Reading Wikipedia to Answer Open-Domain Questions

Related tags

Text Data & NLPDrQA
Overview

DrQA

This is a PyTorch implementation of the DrQA system described in the ACL 2017 paper Reading Wikipedia to Answer Open-Domain Questions.

Quick Links

Machine Reading at Scale

DrQA is a system for reading comprehension applied to open-domain question answering. In particular, DrQA is targeted at the task of "machine reading at scale" (MRS). In this setting, we are searching for an answer to a question in a potentially very large corpus of unstructured documents (that may not be redundant). Thus the system has to combine the challenges of document retrieval (finding the relevant documents) with that of machine comprehension of text (identifying the answers from those documents).

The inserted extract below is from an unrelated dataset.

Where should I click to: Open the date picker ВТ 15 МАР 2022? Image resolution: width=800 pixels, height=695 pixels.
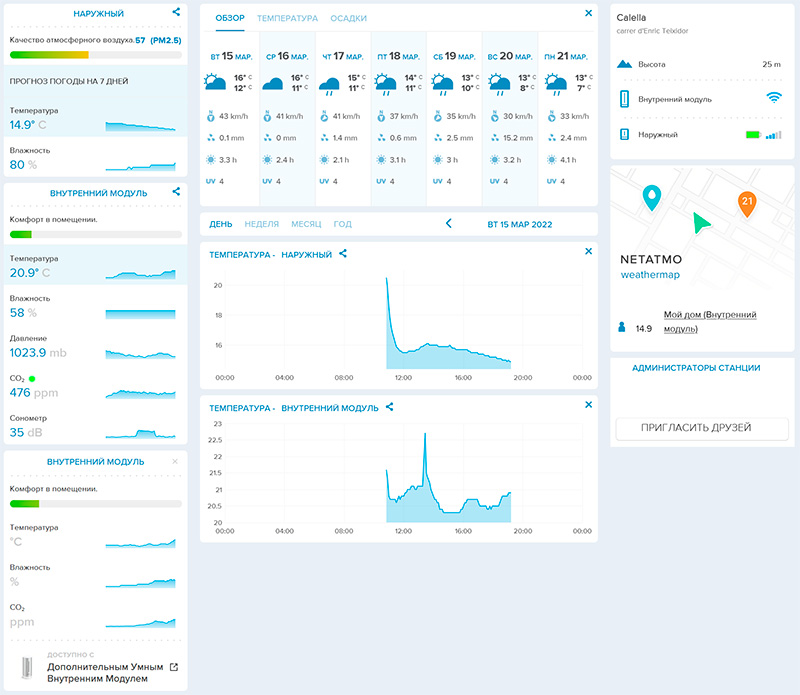point(519,224)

Our experiments with DrQA focus on answering factoid questions while using Wikipedia as the unique knowledge source for documents. Wikipedia is a well-suited source of large-scale, rich, detailed information. In order to answer any question, one must first retrieve the few potentially relevant articles among more than 5 million, and then scan them carefully to identify the answer.

Note that DrQA treats Wikipedia as a generic collection of articles and does not rely on its internal graph structure. As a result, DrQA can be straightforwardly applied to any collection of documents, as described in the retriever README.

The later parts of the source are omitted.